- Nickname: Framarar, The Blues (Icelandic: Þeir Bláu)
- Founded: 1970
- History: Men's team 1970–1987 2010–2013 Women's team 1971–1977
- Location: Reykjavík, Iceland
- Team colors: Blue and White
- Website: fram.is
| Home | Away |

= Fram Reykjavík Basketball =

Körfuknattleiksdeild Fram (English: Fram's basketball department) was the basketball department of Knattspyrnufélagið Fram, located in Reykjavík, Iceland.

==Men's basketball==
===History===
In 1973 Fram participated in the first edition of the Icelandic Second Division and became its first winner.

From the following season, the 1974–75 season, Fram Reykjavík began their leadership in the First Division and their series of wins which ended in the 1985–86 season when they won their fourth title.

Fram's best season came in 1981–1982 when the team won the Icelandic cup and finished second in the Úrvalsdeild. The basketball department disbanded after the 1986–87 season but had a brief revitalization in the 2010s, playing three seasons in the Second Division from 2010 to 2013 and making it to the playoffs in 2012 and 2013.
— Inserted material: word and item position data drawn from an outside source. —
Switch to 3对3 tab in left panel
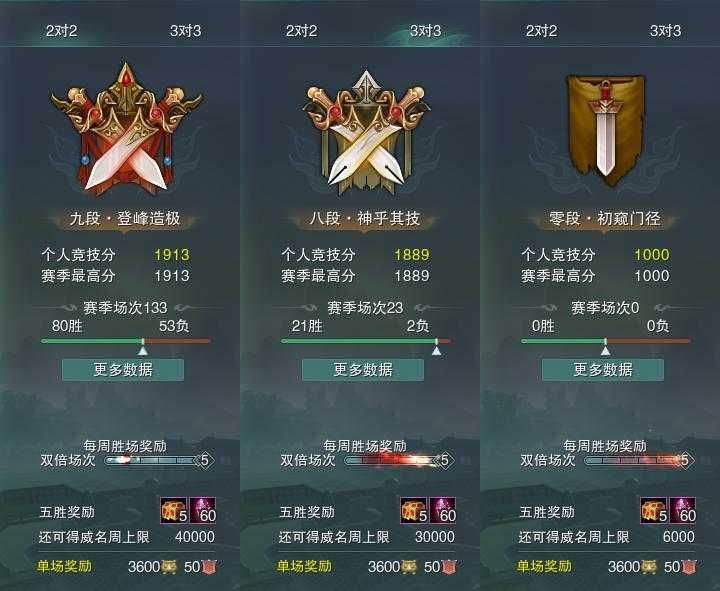 [186, 31]
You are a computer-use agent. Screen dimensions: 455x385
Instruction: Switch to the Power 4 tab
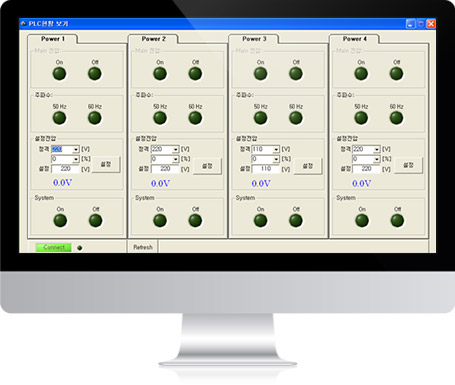(354, 39)
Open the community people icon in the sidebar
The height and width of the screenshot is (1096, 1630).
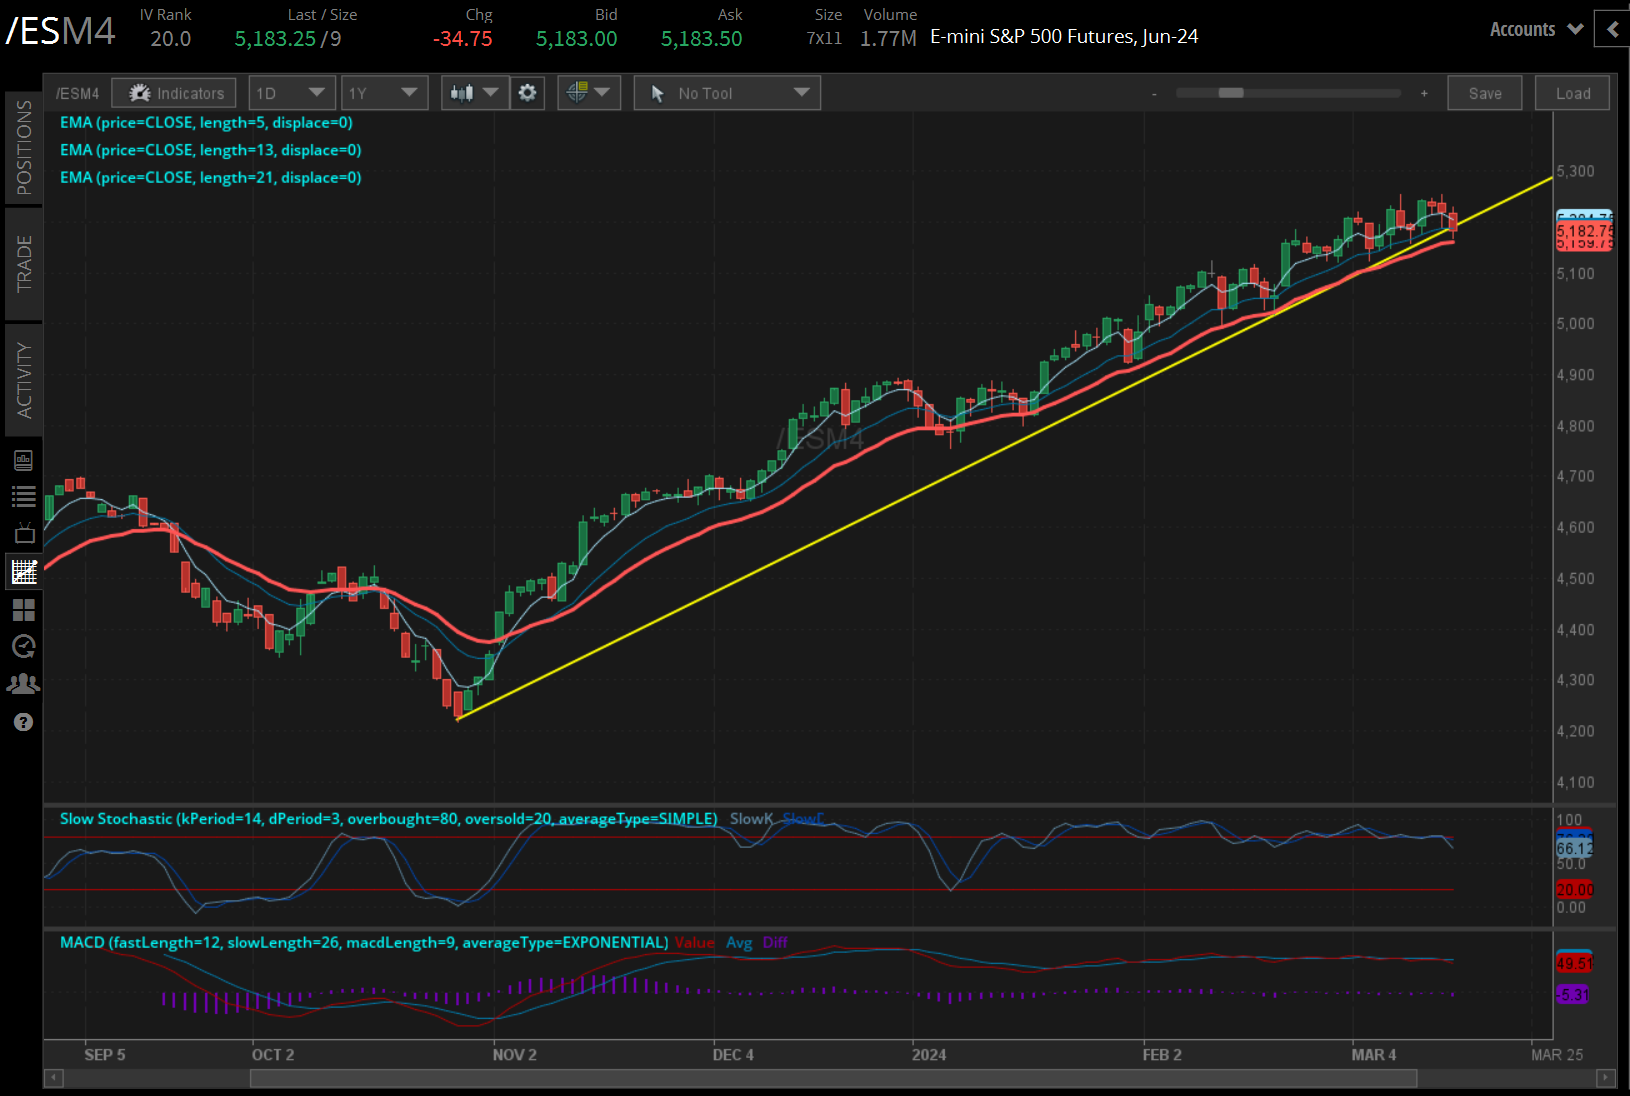pos(24,684)
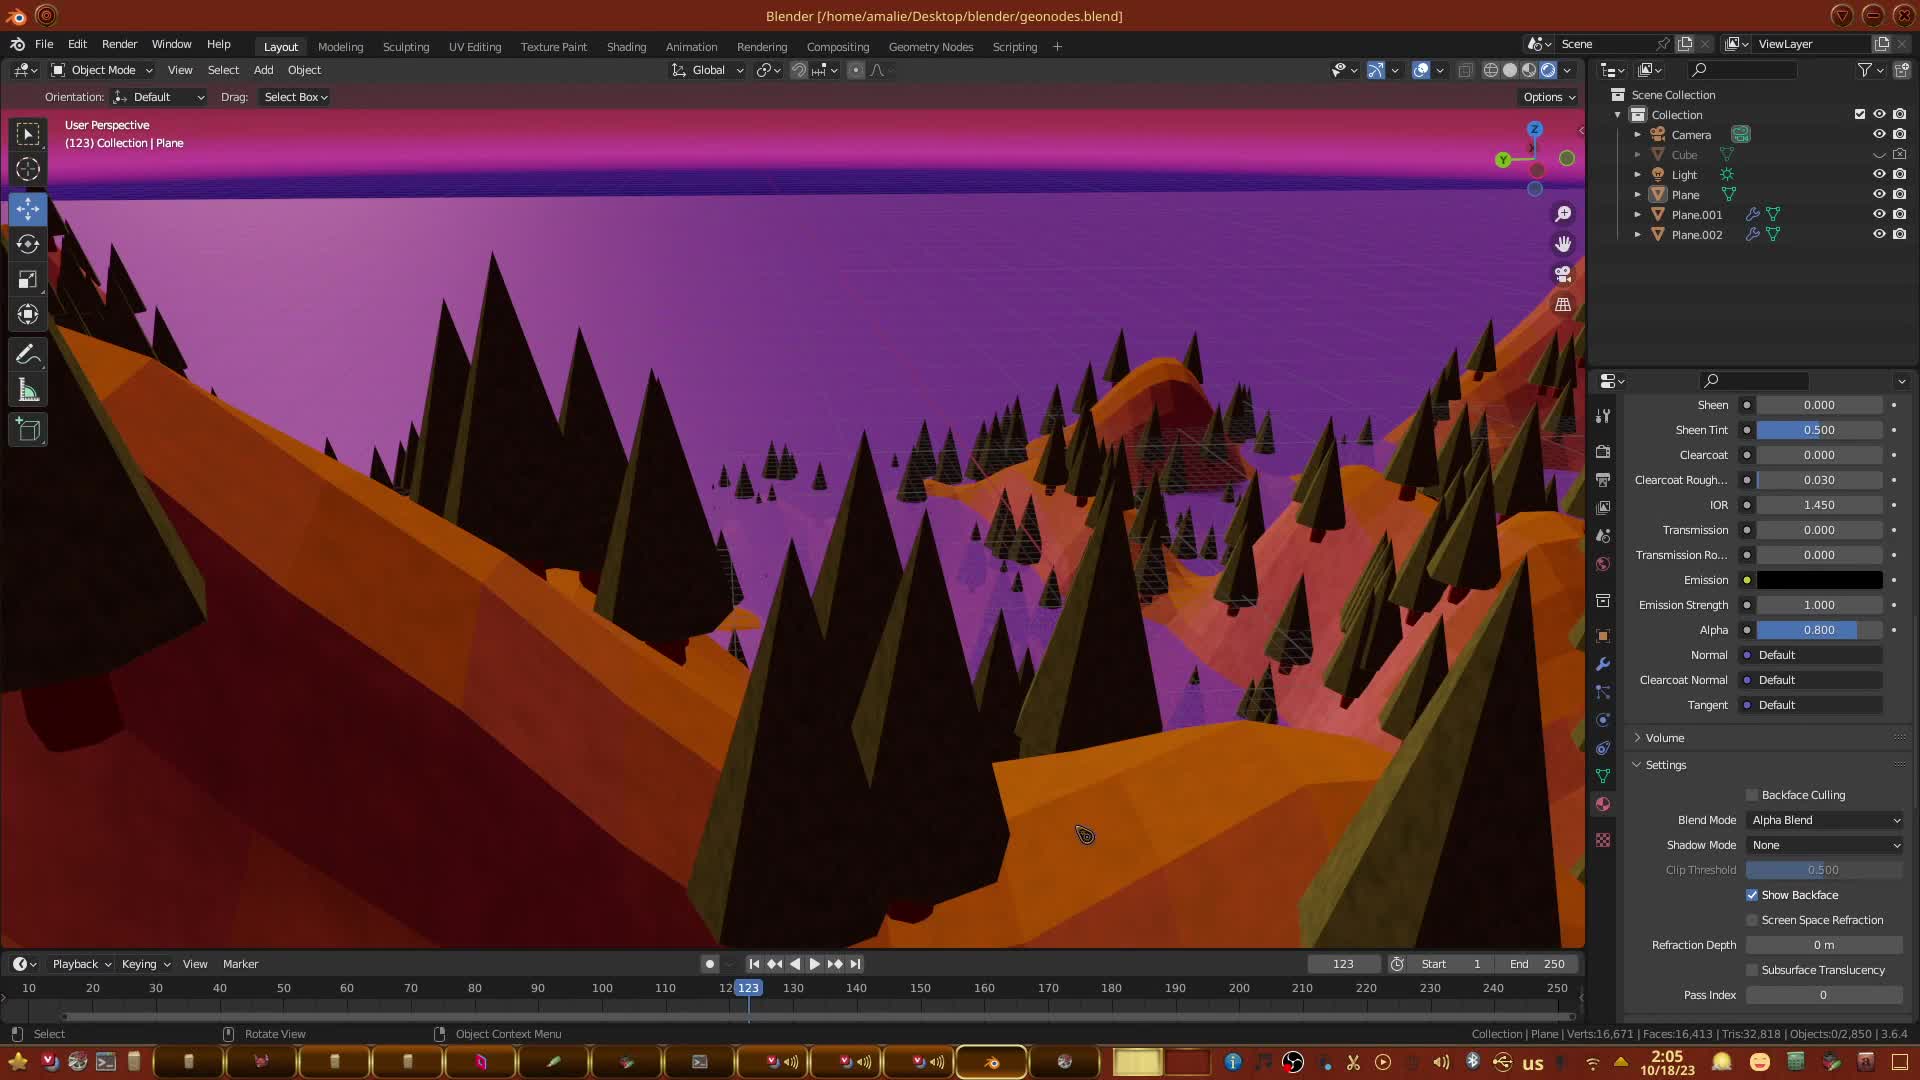Select the Rotate tool in toolbar
The image size is (1920, 1080).
point(28,244)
===Honours, trophies and achievements===
- Icelandic Cup (1):
  - 1982
- Icelandic Division I (4):
  - 1974–75, 1978–79, 1980–81, 1985–86
- Icelandic Division II (1):
  - 1973–74

===Notable players===

| Criteria |
|---|
| To appear in this section a player must have either: Set a club record or won an individual award while at the club; Played at least one official international match for their national team at any time; Played at least one official NBA match at any time.; |

==Women's basketball==
===History===
Fram's women's basketball department was founded in March 1971. The club fielded a women's senior team in the Icelandic tournament for the first and only time during the 1976–77 season. The team folded after the annual Reykjavík Basketball Tournament in the fall of 1977.